O salafismo, lembra Libération, é uma corrente que prega uma leitura mais rigorosa do Alcorão, defende valores e um estilo de vida tradicionais e rejeita interpretações modernas. "É um ultra fundamentalismo religioso extremamente reacionário", afirma o texto.

Os salafistas combatem outras correntes da religião islâmica e até os muçulmanos considerados infiéis. As origens desse movimento estão na Arábia Saudita, sua principal fonte de financiamento. Mas o jornal afirma que o país do Golfo Pérsico não defende ações terroristas.

Mas ao ser confrontada com os valores ocidentais, como a igualdade homem-mulher, a corrente salafista se torna terreno fértil para a proliferação da vertente radical que usa métodos terroristas para impor seus ideais e objetivos.

Libération acredita que na França, o meio mais eficiente de combater o jihadismo é dentro da própria comunidade muçulmana. "É preciso encorajar os muçulmanos a lutar contra o islã radical", afirma o editorial do jornal.
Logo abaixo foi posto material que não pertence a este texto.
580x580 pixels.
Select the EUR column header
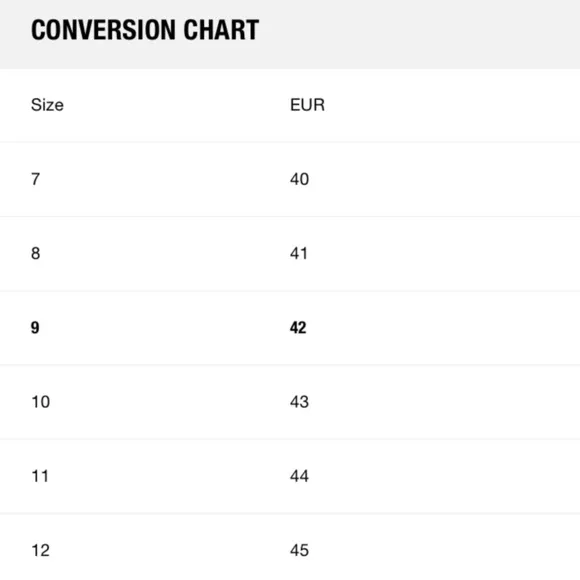pos(307,105)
Ofensivas militar e diplomática

A França assumiu a linha de frente no combate ao grupo Estado Islâmico, escreve Le Figaro. O navio de guerra Charles de Gaulle entrou em ação pela primeira vez contra os jihadistas na Síria e também no Iraque. Mas o governo socialista atua em todas as frentes, analisa o jornal ao se referir à maratona diplomática encampada pelo presidente François Hollande.

Nesta terça-feira (24), ele vai tentar incitar o americano Barack Obama a fazer uma aliança com o russo Vladimir Putin. O objetivo é coordenar os esforços para combater o inimigo comum, o grupo Estado Islâmico.

Na quinta-feira (26), em Moscou, Hollande tentará convencer o líder russo a não bombardear indiscriminadamente os opositores do presidente Bashar Al-Assad. "A luta contra a organização terrorista deve ser a mais ampla possível", defende Le Figaro.

Efeito colateral dessa guerra: a crise migratória

Les Echos afirma que a série de ataques de 13 de novembro aumentou o medo de que terroristas do grupo Estado Islâmico estejam infiltrados no grupo de migrantes que tentam chegar à Europa. Isso porque dois dos autores dos ataques passaram pela Grécia. E esse temor agravou a crise migratória, que já vinha se acentuando com a recusa de muitos países do leste europeu de impedir a entrada dos migrantes.

Os controles têm sido cada vez mais rígidos e muitos deles estão sendo impedidos de passar pelas fronteiras. Les Echos afirma que a Sérvia, a Macedônia e a Croácia decidiram na última quinta-feira restringir a passagem dos refugiados que fogem de guerras na Síria, Iraque e Afeganistão.

Os chamados migrantes econômicos, que saem do Paquistão, Irã ou Bangladesh para tentar uma vida melhor na Europa, estão sendo barrados nas fronteiras, criando ainda muita tensão e incidentes.

O jornal diz que a chegada do frio, que torna as condições de vida mais duras, deve diminuir, pelo menos temporariamente, o fluxo de migrantes.